We’re all in favour, and we’re very happy to call a lot of things ‘discipleship’, but what is it?
Maybe it’s easier to start with what it isn’t. It’s not going and having a coffee with a more mature Christian—though that can be a very helpful thing to do. It’s not attending a course or an event—though courses and events can be great. It’s not growing your church or in-depth Bible study or a midweek group that meets in a home or having fun with other Christians or making younger Christians into copies of yourself.
All of the above can be good things in the right context, all of them are sometimes called discipleship, and not one of them is.
The word disciple just means learner. I do wonder if shifting away from the religious term would help us. ‘Apprentice’ is probably closer in our normal use to how the word ‘disciple’ would have been used in the New Testament. I like the way John Mark Comer talks about being apprenticed to Jesus as a metaphor for the Christian life, it’s a more holistic vision than when discipleship means meeting someone for coffee once every six months.
I’ve designed apprenticeship programmes for leading Universities and an award-winning global graduate programme for Rolls-Royce. I know how these things work.
When most people hear “apprenticeship,” or perhaps even “discipleship,” they imagine training courses. Which explains the way that lots of big churches approach the Christian life, “let’s run a course,” we imagine very quickly that the correct way to treat discipleship is to create the right programme. We proliferate our programmes to treat every area of life because what we think we need is skills.
This model then infects smaller churches as well because we use the courses produced by these big churches. None of this is wrong, but often rests on two faulty assumptions, one theological and one methodological. Firstly, we assume that what we need is skills, when we need character, but secondly we assume that this is how learning works.
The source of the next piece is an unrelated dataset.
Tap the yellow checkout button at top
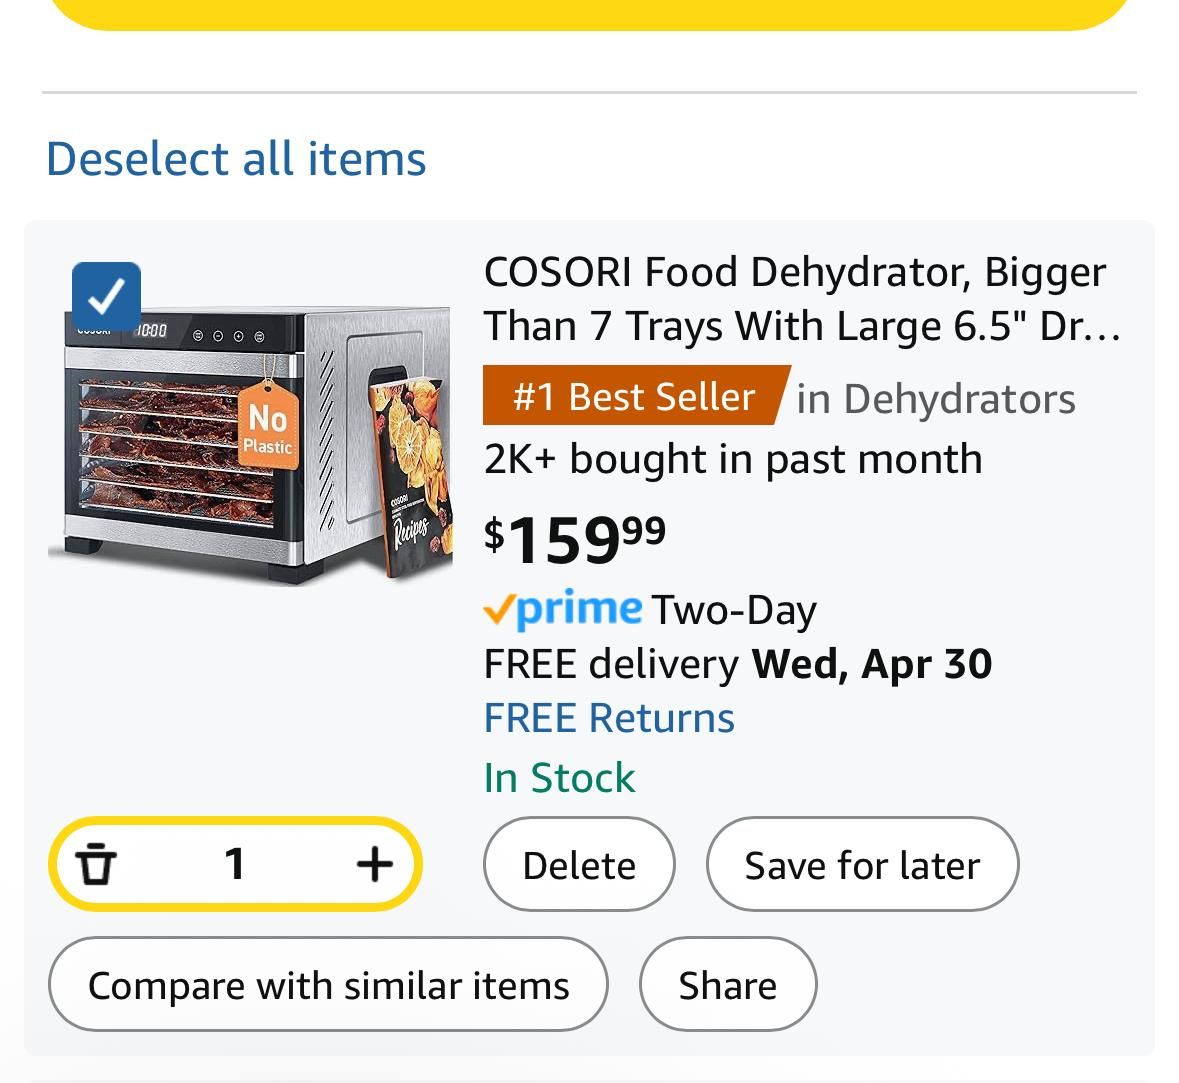The height and width of the screenshot is (1083, 1179). [x=590, y=11]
We think if we need to learn we should run a course. The training programmes I designed included very little by way of training courses. We worked to a learning model as a guide that suggested 10% of an apprentice’s learning would come from courses and that these would be specifically targeted at specific needs.
The vast majority of our learning comes from experience, with a sizeable chunk from feedback and reflection—our guide would have been 70% experience and 20% reflection and feedback.